Our previous studies have shown that VEGF-C-promoting lymphangiogenesis is positively associated with regional LN metastasis in bladder cancer.³³ Moreover, blockade of the VEGF-C/VEGFR-3 lymphangiogenic pathway substantially reduced the rate of LN metastasis in mouse models of bladder cancer.³³ In our RNA-sequencing cohort, we observed a significant positive association between CHI3L1 and VEGFC, as well as another lymphangiogenic growth factor, PDGFB. Additionally, CHI3L1⁺ stromal cells and LVD exhibited a positive association within UCB tissues. These findings suggested that CHI3L1 may contribute to lymph metastasis by modulating the lymphangiogenesis pathway in UCB patients. A substantial body of evidence has shown that CHI3L1 plays a crucial role in angiogenesis during tumor progression.^14,15,27 CHI3L1 can stimulate angiogenesis by interacting with proteoglycan and syndecan-1, promoting the release of VEGFA in melanoma cancer.³⁴ However, our results indicated no significant association between CHI3L1⁺ stromal cells and MVD within UCB tissues, and CHI3L1 expression was negatively correlated with VEGFA expression. Hence, the impact of CHI3L1 on tumor angiogenesis or lymphangiogenesis might vary based on the specific TME, and additional research is necessary to uncover the underlying mechanisms.

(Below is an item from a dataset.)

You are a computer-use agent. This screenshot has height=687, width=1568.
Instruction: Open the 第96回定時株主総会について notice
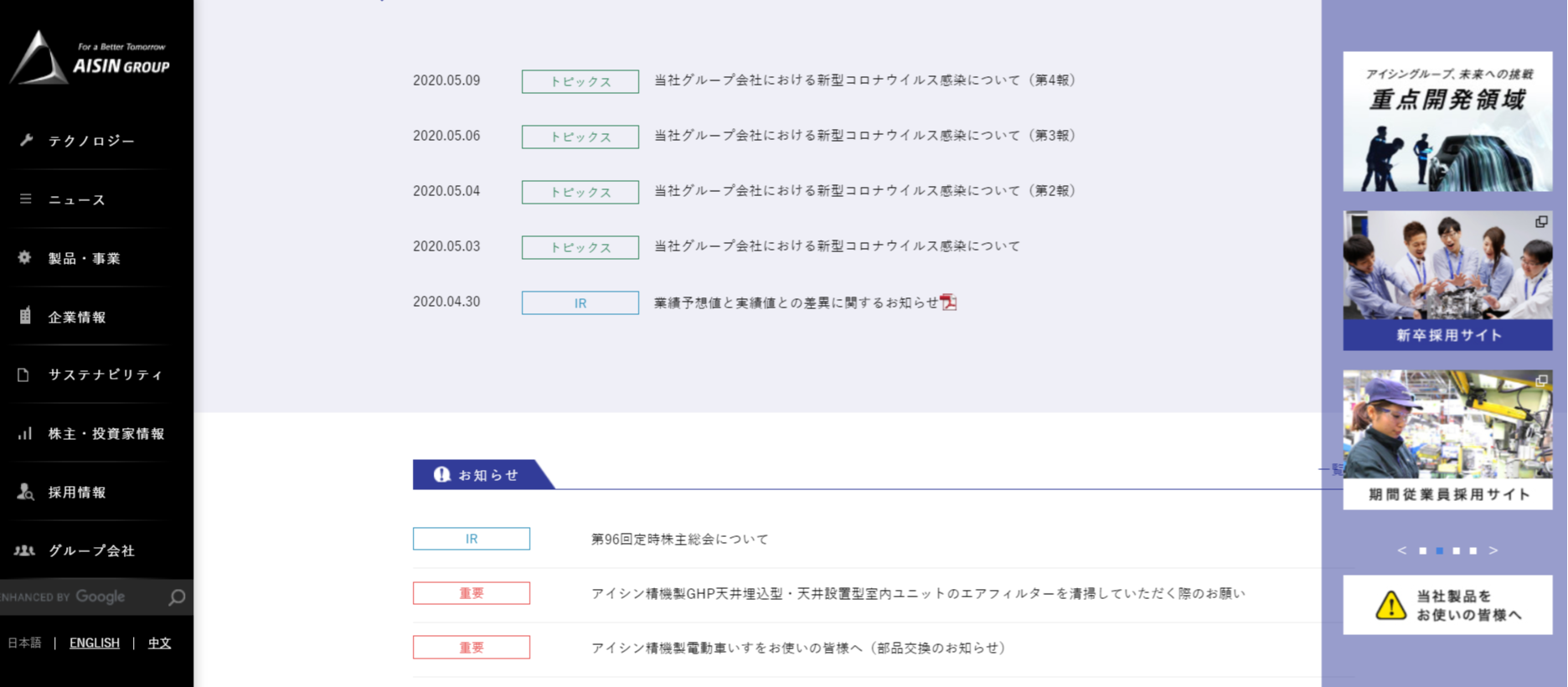(x=679, y=539)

Many studies have found substantial evidence of a strong connection between an immunosuppressive TME and the occurrence of tumor LN metastasis.^35–37 The expression of PD-L1 by either tumor cells or stromal cells has the potential to induce T-cell dysfunction, thereby fostering tumor cell survival and facilitating metastasis.^35–37 In our previous work, we observed a significant correlation between high PD-L1 expression and LN metastasis, as well as an adverse prognosis in UCB.²³ In this study, we further detected positive associations between CHI3L1⁺ stromal cells and PD-L1⁺ immune cells, PD-1⁺ TILs and CD8⁺ TILs within the stromal regions of UCB tissues. It was evident that patients with both CHI3L1⁺ stromal cells and PD-L1⁺ immune cells experienced substantially lower OS and RFS. Furthermore, MIF staining showed that CHI3L1 was co-located with other immunosuppressive molecules, including TIGIT, VSITA, TIM-3 and LAG-3. Recent investigations have revealed that CHI3L1 can regulate the expressions of PD-L1, PD-L2, PD-1, LAG3 and TIM3, by playing a pivotal role in the progression of melanoma and lymphatic metastasis.^16,38 Moreover, simultaneous targeting of CHI3L1 and the PD-1/PD-L1 axis synergistically enhances antitumor responses in vivo melanoma models.¹⁶ However, further exploration is required to understand the intricate mechanisms through which CHI3L1 regulates TME and lymphangiogenesis.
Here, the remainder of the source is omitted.